■ **What you are asked to do**: Throughout the records below, find the lines with the string "picker" and give how many there are, nothing else.

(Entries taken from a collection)
>>>
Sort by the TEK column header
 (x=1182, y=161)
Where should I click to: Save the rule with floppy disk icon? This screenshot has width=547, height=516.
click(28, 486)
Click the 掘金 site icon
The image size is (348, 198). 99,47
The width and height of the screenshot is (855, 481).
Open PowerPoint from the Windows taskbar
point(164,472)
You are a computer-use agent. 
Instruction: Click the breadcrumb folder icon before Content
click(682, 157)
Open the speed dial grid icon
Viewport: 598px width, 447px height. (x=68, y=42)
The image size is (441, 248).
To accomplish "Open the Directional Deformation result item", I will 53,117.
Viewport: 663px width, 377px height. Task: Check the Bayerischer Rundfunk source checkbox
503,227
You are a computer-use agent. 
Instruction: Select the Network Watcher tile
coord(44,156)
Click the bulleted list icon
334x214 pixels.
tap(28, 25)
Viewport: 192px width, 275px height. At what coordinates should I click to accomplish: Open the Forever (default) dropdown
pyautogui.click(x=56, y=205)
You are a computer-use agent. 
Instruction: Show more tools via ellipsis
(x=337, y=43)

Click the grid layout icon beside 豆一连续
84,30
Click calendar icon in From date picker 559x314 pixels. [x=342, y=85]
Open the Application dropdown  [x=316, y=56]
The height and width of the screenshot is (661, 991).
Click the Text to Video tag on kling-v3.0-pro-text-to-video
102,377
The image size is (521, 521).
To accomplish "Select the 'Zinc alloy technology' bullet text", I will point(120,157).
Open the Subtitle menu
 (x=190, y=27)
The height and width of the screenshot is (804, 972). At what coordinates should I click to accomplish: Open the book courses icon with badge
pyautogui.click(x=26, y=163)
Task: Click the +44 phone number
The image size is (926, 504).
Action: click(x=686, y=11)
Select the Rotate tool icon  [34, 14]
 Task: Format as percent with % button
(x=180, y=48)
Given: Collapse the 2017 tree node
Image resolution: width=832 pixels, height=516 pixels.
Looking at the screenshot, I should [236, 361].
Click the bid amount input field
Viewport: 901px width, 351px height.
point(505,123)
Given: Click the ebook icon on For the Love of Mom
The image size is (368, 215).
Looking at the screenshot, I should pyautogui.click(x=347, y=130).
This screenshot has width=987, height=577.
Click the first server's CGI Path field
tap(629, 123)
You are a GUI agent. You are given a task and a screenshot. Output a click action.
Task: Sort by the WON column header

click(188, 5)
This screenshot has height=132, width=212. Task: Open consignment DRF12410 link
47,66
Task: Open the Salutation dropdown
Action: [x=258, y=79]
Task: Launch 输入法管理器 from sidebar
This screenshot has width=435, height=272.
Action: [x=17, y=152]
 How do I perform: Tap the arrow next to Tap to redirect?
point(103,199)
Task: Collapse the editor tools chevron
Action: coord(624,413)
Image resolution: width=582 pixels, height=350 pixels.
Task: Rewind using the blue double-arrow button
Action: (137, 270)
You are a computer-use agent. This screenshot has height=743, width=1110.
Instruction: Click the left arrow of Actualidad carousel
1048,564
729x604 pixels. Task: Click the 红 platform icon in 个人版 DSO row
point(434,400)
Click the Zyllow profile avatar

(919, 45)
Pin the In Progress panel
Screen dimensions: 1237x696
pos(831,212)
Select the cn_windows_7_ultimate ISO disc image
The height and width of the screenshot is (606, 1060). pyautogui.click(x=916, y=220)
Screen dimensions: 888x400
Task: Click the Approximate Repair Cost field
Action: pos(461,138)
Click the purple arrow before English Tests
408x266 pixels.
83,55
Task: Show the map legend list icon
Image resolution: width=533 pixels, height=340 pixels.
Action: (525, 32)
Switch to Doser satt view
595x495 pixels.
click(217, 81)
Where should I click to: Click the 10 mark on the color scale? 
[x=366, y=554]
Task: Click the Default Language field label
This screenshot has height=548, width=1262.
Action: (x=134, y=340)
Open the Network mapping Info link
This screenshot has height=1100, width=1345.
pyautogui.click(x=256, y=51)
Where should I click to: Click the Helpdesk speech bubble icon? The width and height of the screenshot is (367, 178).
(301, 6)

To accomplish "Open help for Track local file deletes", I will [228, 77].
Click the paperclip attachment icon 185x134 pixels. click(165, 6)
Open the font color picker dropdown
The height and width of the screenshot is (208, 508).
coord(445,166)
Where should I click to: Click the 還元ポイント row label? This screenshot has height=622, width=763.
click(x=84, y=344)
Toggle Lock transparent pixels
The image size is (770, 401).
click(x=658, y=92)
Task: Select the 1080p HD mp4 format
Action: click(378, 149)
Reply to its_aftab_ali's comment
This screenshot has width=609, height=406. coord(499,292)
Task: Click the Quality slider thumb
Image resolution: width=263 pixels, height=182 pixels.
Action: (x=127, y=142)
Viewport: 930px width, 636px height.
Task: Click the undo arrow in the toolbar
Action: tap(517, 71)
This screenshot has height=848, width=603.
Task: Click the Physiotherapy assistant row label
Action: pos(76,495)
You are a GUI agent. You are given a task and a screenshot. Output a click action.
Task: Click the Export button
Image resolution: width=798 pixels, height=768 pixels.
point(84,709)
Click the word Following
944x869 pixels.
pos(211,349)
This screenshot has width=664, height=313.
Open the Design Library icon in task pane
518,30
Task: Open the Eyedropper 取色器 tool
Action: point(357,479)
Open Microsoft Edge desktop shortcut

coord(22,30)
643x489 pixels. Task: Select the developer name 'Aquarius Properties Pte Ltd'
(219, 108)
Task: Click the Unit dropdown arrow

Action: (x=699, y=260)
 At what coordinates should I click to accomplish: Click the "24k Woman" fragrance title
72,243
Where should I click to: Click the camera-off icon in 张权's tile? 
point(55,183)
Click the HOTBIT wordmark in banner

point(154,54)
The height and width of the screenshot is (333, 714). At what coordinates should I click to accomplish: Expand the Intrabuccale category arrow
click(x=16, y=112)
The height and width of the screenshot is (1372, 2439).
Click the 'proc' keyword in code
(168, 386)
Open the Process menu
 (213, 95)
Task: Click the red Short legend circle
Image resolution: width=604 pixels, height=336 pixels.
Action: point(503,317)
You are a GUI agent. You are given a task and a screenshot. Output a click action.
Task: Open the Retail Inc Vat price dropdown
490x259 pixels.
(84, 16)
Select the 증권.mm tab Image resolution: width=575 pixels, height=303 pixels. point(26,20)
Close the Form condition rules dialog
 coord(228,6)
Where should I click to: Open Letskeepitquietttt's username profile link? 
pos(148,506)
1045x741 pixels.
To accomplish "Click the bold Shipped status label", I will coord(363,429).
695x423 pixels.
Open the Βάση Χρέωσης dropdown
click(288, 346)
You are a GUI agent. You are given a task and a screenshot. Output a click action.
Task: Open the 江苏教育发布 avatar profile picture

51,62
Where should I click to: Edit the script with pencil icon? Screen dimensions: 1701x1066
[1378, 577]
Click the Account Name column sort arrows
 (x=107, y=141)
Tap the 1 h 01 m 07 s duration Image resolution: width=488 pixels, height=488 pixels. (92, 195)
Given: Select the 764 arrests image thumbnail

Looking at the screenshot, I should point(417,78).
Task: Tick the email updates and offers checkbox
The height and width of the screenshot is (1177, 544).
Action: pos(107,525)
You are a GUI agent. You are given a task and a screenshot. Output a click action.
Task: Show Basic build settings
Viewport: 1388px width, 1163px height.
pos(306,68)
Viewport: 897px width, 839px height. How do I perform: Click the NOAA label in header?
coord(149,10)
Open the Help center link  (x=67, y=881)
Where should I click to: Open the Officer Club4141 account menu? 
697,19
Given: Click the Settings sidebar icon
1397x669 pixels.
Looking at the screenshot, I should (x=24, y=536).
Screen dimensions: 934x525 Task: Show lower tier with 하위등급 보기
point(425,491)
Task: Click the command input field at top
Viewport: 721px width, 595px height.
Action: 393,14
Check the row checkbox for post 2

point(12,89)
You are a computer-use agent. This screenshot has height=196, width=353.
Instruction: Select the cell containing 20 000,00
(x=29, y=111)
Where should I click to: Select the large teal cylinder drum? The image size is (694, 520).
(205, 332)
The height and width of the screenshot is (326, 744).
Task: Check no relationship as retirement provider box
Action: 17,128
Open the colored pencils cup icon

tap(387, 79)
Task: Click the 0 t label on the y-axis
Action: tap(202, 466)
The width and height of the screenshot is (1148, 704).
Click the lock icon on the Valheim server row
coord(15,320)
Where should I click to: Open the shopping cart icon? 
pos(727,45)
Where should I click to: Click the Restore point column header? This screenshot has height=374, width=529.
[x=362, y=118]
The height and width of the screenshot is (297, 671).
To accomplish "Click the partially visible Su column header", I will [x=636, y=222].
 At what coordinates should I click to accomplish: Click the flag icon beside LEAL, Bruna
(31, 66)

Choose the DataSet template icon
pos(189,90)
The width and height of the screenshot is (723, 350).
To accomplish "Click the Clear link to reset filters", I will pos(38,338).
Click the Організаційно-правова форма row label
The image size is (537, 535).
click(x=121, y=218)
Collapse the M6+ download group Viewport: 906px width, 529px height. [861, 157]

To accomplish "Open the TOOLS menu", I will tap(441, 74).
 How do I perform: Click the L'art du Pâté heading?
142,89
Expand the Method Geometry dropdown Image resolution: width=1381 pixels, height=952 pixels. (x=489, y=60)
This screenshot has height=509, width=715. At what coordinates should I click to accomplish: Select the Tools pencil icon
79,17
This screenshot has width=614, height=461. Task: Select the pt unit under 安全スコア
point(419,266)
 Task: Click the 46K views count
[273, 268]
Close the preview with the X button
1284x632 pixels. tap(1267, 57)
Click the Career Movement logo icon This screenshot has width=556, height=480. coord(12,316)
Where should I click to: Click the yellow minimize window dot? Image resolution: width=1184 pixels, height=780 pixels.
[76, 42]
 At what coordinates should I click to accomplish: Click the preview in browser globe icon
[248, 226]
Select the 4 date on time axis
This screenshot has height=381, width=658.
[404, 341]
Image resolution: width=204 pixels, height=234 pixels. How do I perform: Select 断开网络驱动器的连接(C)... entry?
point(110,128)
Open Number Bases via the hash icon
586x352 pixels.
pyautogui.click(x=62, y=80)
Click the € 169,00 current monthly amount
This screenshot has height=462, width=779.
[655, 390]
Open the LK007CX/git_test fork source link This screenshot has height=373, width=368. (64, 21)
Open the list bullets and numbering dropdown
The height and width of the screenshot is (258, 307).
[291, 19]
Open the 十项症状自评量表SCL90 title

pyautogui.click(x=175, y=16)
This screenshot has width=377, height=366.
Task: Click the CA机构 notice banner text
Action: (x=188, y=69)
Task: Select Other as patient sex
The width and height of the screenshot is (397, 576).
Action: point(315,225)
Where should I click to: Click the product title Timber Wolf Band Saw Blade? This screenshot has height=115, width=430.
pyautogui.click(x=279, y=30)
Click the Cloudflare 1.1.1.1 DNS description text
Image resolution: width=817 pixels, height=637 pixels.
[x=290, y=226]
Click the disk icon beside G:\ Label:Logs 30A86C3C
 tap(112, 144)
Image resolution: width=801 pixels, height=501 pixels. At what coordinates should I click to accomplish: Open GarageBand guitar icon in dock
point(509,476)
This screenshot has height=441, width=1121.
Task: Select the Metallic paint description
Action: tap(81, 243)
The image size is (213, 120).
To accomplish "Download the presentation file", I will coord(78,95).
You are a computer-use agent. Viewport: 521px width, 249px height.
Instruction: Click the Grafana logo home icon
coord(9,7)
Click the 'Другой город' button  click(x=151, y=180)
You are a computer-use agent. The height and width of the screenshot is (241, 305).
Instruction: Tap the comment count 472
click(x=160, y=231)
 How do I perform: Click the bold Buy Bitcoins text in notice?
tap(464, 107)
<<<
■ **Finished task**: 2